**** DATA TO USE ****
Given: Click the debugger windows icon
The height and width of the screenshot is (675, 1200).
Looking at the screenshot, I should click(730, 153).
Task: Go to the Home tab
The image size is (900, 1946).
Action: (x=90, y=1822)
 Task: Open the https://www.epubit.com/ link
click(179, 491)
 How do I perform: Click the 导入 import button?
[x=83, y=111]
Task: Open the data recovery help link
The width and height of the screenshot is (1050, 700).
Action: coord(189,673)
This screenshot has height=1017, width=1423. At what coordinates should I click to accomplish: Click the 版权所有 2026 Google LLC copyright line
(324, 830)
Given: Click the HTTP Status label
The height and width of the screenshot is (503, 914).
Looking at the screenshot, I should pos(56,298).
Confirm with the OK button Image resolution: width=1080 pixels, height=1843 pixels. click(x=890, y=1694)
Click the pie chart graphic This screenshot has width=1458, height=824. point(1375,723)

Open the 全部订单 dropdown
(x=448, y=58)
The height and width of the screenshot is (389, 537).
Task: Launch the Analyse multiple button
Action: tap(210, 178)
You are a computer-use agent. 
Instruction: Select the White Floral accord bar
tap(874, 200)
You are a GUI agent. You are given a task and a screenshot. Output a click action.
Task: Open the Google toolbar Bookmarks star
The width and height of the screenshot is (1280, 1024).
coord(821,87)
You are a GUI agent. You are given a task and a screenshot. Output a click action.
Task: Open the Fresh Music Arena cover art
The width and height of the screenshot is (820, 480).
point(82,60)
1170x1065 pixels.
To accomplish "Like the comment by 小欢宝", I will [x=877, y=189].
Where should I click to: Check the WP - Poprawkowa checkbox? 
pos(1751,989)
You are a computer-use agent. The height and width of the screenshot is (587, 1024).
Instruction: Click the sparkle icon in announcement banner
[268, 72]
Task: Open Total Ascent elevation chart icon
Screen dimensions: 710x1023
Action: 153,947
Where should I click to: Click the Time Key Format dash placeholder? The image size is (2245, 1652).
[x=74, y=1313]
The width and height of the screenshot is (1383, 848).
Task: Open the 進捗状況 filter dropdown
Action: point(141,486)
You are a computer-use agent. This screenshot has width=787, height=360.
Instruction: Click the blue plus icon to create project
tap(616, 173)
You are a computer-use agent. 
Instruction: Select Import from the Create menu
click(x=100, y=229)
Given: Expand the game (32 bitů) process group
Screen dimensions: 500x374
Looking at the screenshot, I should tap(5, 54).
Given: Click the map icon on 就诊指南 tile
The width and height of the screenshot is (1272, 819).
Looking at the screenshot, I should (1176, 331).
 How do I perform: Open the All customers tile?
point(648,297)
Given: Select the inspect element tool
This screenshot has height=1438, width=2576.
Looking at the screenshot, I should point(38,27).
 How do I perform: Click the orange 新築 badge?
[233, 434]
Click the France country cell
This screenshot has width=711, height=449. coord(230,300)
****
- **REQUIREMENTS**
Rewrite all the records above, swapping each "Instruction" for "Command" and leaving everything else unchanged.

- **ANSWER TO THE EXERCISE**
Given: Click the debugger windows icon
The height and width of the screenshot is (675, 1200).
Looking at the screenshot, I should click(730, 153).
Task: Go to the Home tab
The image size is (900, 1946).
Action: (x=90, y=1822)
 Task: Open the https://www.epubit.com/ link
click(179, 491)
 How do I perform: Click the 导入 import button?
[x=83, y=111]
Task: Open the data recovery help link
The width and height of the screenshot is (1050, 700).
Action: coord(189,673)
This screenshot has height=1017, width=1423. At what coordinates should I click to accomplish: Click the 版权所有 2026 Google LLC copyright line
(324, 830)
Given: Click the HTTP Status label
The height and width of the screenshot is (503, 914).
Looking at the screenshot, I should pos(56,298).
Confirm with the OK button Image resolution: width=1080 pixels, height=1843 pixels. click(x=890, y=1694)
Click the pie chart graphic This screenshot has width=1458, height=824. point(1375,723)

Open the 全部订单 dropdown
(x=448, y=58)
The height and width of the screenshot is (389, 537).
Task: Launch the Analyse multiple button
Action: tap(210, 178)
You are a computer-use agent. 
Command: Select the White Floral accord bar
tap(874, 200)
You are a GUI agent. You are given a task and a screenshot. Output a click action.
Task: Open the Google toolbar Bookmarks star
The width and height of the screenshot is (1280, 1024).
coord(821,87)
You are a GUI agent. You are given a task and a screenshot. Output a click action.
Task: Open the Fresh Music Arena cover art
The width and height of the screenshot is (820, 480).
point(82,60)
1170x1065 pixels.
To accomplish "Like the comment by 小欢宝", I will [x=877, y=189].
Where should I click to: Check the WP - Poprawkowa checkbox? 
pos(1751,989)
You are a computer-use agent. The height and width of the screenshot is (587, 1024).
Command: Click the sparkle icon in announcement banner
[268, 72]
Task: Open Total Ascent elevation chart icon
Screen dimensions: 710x1023
Action: 153,947
Where should I click to: Click the Time Key Format dash placeholder? The image size is (2245, 1652).
[x=74, y=1313]
The width and height of the screenshot is (1383, 848).
Task: Open the 進捗状況 filter dropdown
Action: point(141,486)
You are a computer-use agent. This screenshot has width=787, height=360.
Command: Click the blue plus icon to create project
tap(616, 173)
You are a computer-use agent. 
Command: Select Import from the Create menu
click(x=100, y=229)
Given: Expand the game (32 bitů) process group
Screen dimensions: 500x374
Looking at the screenshot, I should tap(5, 54).
Given: Click the map icon on 就诊指南 tile
The width and height of the screenshot is (1272, 819).
Looking at the screenshot, I should (1176, 331).
 How do I perform: Open the All customers tile?
point(648,297)
Given: Select the inspect element tool
This screenshot has height=1438, width=2576.
Looking at the screenshot, I should point(38,27).
 How do I perform: Click the orange 新築 badge?
[233, 434]
Click the France country cell
This screenshot has width=711, height=449. coord(230,300)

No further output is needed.